The American Civil Liberties Union and other organizations that challenged President Trump's earlier travel bans say the new immigration order still amounts to a "Muslim ban" even though it includes two new countries that are not Muslim-majority nations.

Immigrant rights and civil liberties groups that sued the Trump administration over the president's previous travel ban orders will seek to challenge the latest set of immigration restrictions.

In a letter filed on Friday in the US District Court for Maryland, lawyers from the American Civil Liberties Union, National Immigration Law Center, and other organizations told the judge who presided over a challenge to President Donald Trump's second travel ban order that they would be filing an updated lawsuit.

Trump's latest directive "violates the Immigration and Nationality Act and the Constitution," they wrote.

The challengers said they will also be asking for an immediate court injunction to block enforcement of the new restrictions, which Trump signed on Sept. 24 and fully go into effect on Oct. 18.

Trump's new directive — styled as a "proclamation" which carries the same legal force as an executive order — bans immigrants and many nonimmigrants from seven countries: Chad, Iran, Libya, North Korea, Somalia, Syria and Yemen. It also bans a class of Venezuelan government officials and their families traveling on certain nonimmigrant visas.
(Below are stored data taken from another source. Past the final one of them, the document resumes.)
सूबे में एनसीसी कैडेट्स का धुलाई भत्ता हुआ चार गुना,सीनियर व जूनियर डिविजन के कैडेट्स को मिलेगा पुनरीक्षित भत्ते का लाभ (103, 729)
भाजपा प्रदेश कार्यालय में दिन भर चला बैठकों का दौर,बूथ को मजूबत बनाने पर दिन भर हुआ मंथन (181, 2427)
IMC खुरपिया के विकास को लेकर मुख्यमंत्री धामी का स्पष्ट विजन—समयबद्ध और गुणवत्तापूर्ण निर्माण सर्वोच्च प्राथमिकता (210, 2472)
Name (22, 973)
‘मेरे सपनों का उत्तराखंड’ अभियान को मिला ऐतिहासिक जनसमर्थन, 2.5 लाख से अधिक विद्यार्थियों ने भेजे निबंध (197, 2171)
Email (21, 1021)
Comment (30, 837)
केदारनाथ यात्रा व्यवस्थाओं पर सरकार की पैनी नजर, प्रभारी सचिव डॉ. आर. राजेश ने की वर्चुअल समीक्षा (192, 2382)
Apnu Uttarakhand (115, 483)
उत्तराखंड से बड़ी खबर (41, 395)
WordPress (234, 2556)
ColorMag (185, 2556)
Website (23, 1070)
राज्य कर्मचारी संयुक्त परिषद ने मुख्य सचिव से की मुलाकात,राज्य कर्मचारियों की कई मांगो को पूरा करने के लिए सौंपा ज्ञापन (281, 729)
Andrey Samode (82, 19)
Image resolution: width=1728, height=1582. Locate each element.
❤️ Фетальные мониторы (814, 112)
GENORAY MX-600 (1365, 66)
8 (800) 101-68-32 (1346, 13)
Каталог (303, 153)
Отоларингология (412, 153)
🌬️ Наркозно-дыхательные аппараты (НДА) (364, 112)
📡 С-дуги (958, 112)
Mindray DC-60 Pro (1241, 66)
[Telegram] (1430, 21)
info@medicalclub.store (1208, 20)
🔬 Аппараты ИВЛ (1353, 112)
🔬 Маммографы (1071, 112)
The administration said it chose those countries based on the failure of their governments to meet information-sharing requirements about immigration screening processes and travel document security. Somalia met the minimum requirements, according to administration officials, but was still included on the list because of the "threat environment" in that country.

A Justice Department spokesman said in a statement that, "The Department of Justice will continue to vigorously defend the President's inherent authority to keep this country safe."

In a change from the first two executive orders that Trump signed suspending immigration, the latest directive includes two non-Muslim-majority nations, North Korea and Venezuela. The administration also lifted travel restrictions on one country that was included in the earlier ban, Sudan. The administration has disputed that any of the president's orders on immigration, including the latest one, were rooted in anti-Muslim discrimination, but the challengers argue otherwise.

"President Trump’s newest travel ban is still a Muslim ban at its core, and it certainly engages in discrimination based on national origin, which is unlawful. Adding a few North Koreans and a tiny group of Venezuelan officials doesn’t paper over the original sin of the Muslim ban. We’ll see President Trump in court — again," ACLU executive director Anthony Romero said in a statement.

According to the letter filed by the challengers on Friday, the government doesn't object to the plaintiffs amending their earlier lawsuit to address the president's new proclamation, but will oppose the request for a preliminary injunction.